You need to think by hard about a permissions concept. Looking at Microsoft I would assume that they invested for all their applications a couple of dozens man years to make up the permission concepts. The ideal permission concept very much depends on your application. So it is close to impossible to work this out without knowing at least a very little of your application. However the permission concept has to come up with policies deciding on roles, groups, access rigths, access levels, context driven permissions (eg. based IP address), permissions black or white listing (permissions each user has at creation). An example from Microsoft: http://office.microsoft.com/en-us/windows-sharepoint-services-help/permission-levels-and-permissions-HA010100149.aspx
Data on the client is not secured!!! Whatever you do on the client, be it data hiding, encryption, compression... - if this is done on the client there are ways to read the data (even by disabling the data manipulation) or by reverting those. Somebody can send data to your server, where the client should not even have given an update form could be implemented by hackers. So as soon as you start to implement permissions make sure, that for all data you send to clients users are permitted to read and that you inlcude permissions checking for each time you add/update data to the database.

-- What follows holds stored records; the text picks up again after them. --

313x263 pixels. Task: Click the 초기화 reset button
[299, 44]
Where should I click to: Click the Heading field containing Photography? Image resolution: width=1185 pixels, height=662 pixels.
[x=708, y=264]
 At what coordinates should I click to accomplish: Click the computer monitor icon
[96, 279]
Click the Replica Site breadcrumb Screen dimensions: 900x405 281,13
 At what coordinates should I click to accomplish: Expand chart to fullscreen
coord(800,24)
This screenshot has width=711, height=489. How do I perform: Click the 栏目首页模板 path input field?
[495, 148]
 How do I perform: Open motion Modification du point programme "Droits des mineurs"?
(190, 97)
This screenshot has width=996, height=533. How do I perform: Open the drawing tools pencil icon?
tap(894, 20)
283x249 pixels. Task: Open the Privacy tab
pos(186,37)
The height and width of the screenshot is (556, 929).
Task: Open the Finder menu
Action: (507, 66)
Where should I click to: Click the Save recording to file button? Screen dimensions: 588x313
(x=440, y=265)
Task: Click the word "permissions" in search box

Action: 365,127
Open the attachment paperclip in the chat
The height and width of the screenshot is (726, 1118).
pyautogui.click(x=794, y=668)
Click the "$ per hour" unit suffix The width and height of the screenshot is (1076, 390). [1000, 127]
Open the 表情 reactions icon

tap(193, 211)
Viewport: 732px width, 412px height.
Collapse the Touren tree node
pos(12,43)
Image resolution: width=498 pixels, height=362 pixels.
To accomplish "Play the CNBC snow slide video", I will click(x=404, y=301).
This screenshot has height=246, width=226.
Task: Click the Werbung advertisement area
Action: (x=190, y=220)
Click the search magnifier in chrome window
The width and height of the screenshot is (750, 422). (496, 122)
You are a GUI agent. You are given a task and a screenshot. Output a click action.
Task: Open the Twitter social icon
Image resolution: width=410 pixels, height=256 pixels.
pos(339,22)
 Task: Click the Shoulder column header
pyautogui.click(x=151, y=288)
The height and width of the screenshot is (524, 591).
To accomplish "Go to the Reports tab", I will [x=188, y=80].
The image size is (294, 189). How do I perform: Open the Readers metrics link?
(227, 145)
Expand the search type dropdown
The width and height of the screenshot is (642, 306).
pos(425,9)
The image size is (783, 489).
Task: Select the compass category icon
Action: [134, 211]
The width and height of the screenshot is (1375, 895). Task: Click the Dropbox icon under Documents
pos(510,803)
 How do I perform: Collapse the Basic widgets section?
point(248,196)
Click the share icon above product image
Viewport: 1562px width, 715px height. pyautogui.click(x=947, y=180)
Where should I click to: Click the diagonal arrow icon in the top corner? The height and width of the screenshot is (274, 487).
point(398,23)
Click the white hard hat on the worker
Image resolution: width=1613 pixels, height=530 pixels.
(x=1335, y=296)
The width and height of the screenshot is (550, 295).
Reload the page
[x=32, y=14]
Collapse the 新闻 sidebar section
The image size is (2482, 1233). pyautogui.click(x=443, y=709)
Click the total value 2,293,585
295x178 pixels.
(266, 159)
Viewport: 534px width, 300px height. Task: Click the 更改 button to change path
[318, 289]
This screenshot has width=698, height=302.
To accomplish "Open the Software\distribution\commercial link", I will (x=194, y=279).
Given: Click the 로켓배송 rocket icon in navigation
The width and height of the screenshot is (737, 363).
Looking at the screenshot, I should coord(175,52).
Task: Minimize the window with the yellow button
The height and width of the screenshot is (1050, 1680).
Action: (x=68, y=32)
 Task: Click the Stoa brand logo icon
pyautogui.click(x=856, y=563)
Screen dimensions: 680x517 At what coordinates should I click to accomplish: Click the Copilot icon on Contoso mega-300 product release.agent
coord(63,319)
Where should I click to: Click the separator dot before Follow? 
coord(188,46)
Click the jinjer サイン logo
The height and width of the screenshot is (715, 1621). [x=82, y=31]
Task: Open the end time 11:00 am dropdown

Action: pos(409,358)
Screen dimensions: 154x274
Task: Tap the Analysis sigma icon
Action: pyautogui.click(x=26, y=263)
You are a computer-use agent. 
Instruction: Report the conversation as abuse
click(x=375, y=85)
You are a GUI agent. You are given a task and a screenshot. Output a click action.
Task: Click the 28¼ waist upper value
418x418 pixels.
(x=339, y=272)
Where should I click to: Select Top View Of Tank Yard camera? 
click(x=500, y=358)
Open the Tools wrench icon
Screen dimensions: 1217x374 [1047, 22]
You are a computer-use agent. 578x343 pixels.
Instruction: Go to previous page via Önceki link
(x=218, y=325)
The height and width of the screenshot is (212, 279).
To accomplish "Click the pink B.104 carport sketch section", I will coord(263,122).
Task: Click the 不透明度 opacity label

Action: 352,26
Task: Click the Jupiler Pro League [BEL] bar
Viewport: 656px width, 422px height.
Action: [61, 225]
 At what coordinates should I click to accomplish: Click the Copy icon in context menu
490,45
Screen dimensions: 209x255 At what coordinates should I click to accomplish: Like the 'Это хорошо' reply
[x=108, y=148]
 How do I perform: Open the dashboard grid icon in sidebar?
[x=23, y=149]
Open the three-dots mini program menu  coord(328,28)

Design an API for a web service without "selling the farm"?

I'm going to try to phrase this as a generic question.
A company runs a website that has a lot of valuable information on it. This information is queried from an internal private database. So technically, the information in the database is the valuable part.
If this company wished to develop an API that developers could use to access their database of valuable & useful information, what approach should the company take?
It's important to give developers what they need. But it is also important to keep competing websites from essentially using the API to steal everything and essentially steal all traffic from the company's website.
Is there was some way the API could be used in a way that drives traffic back to the original company's website somehow? Something that gives users a reason to keep going there.
This is a design consideration that my company is struggling with that I can imagine other web-based services have come across before.
Institute API keys - don't make it public. Maybe make the signup process more complex than "anyone with an e-mail address".
Rate limit the API based on keys. If you're running more than X requests a minute, you're likely mining the database.
Don't provide a "fetch everything" API. Make the users know something to get information on it. Don't reveal what you know.
I've seen a lot of companies giving out API keys and stating a TOS that all developers must adhere to. For example, any page that uses data from the API must include your logo and a link back to your website. If any developer is found breaking the rules, the API key can be cancelled and your data is safe again.
Who is meant to use the API?
A good general method of solving this problem is to limit access to the data to end users (rather than allow applications or developers at it). Provide applications and users with identification, each, and make sure that to access a subset of the data, a combination of both user and application key is required.
Following this pattern, each user will have access to a very limited subset of the data (presumably, the data that they require for their own specific use), and you can put measures in place to enforce this. Any attempts at data-mining will become obvious.
This type of approach meshes well with capability-type security models on the server side.